(Pixel coordinate grounding data)

⁂

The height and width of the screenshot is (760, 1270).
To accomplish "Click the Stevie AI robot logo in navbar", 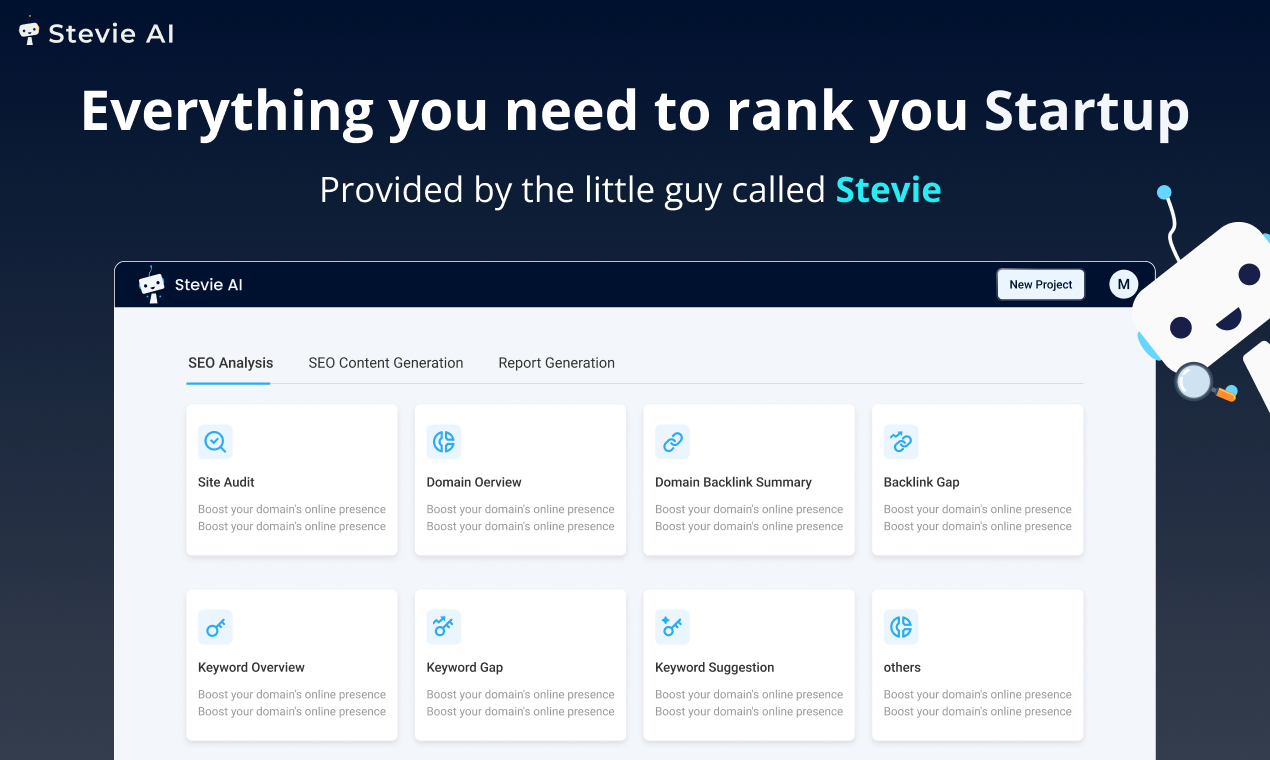I will (x=152, y=284).
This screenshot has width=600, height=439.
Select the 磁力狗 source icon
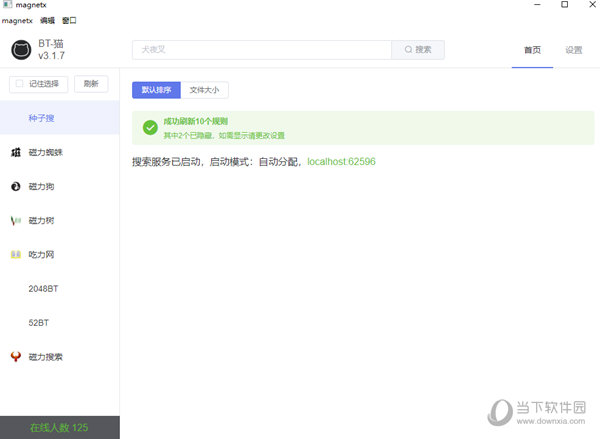(x=16, y=186)
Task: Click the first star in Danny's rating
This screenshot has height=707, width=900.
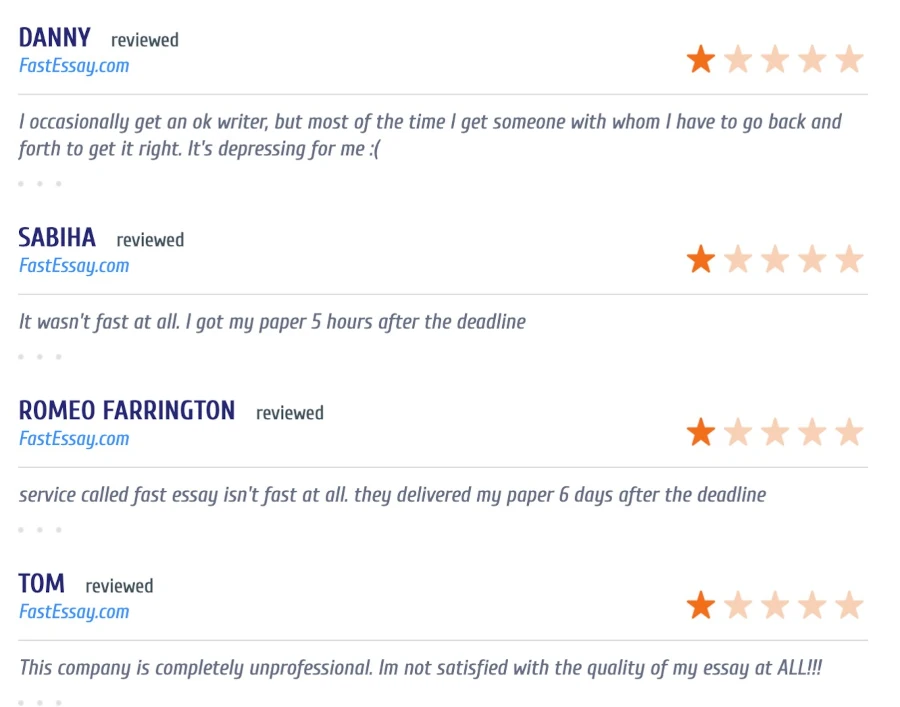Action: click(701, 60)
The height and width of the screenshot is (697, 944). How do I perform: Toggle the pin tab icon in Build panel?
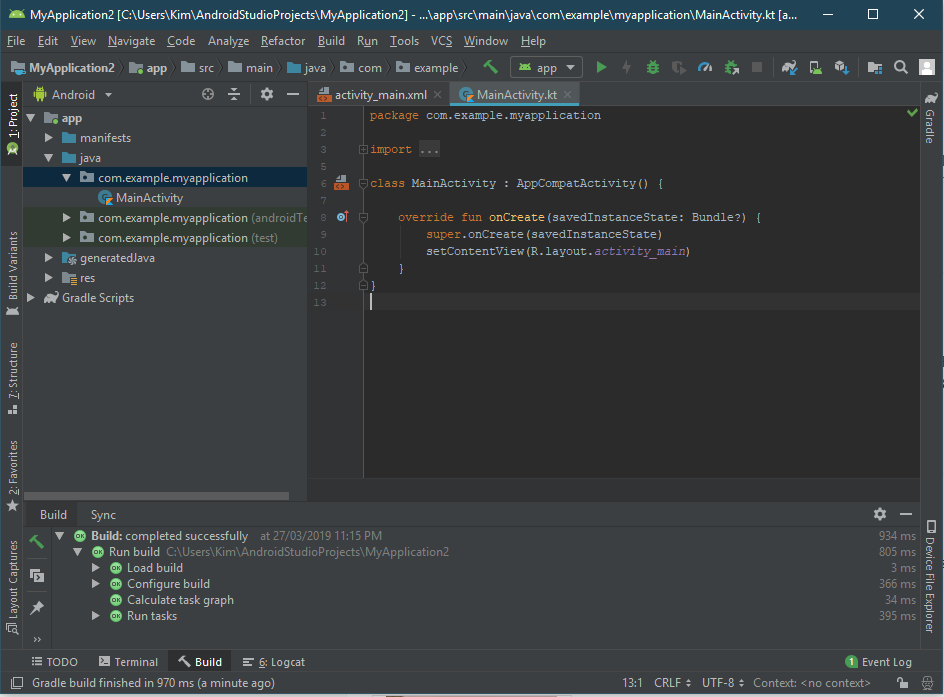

⁂

### Task requirements
Lines from the one containing "Select the 磁力狗 source icon" through the final line of the entries above are to be retyped exactly, with every picture left out.

### Exercise answer
Select the 磁力狗 source icon
(x=16, y=186)
Task: Click the first star in Danny's rating
This screenshot has height=707, width=900.
Action: click(701, 60)
The height and width of the screenshot is (697, 944). How do I perform: Toggle the pin tab icon in Build panel?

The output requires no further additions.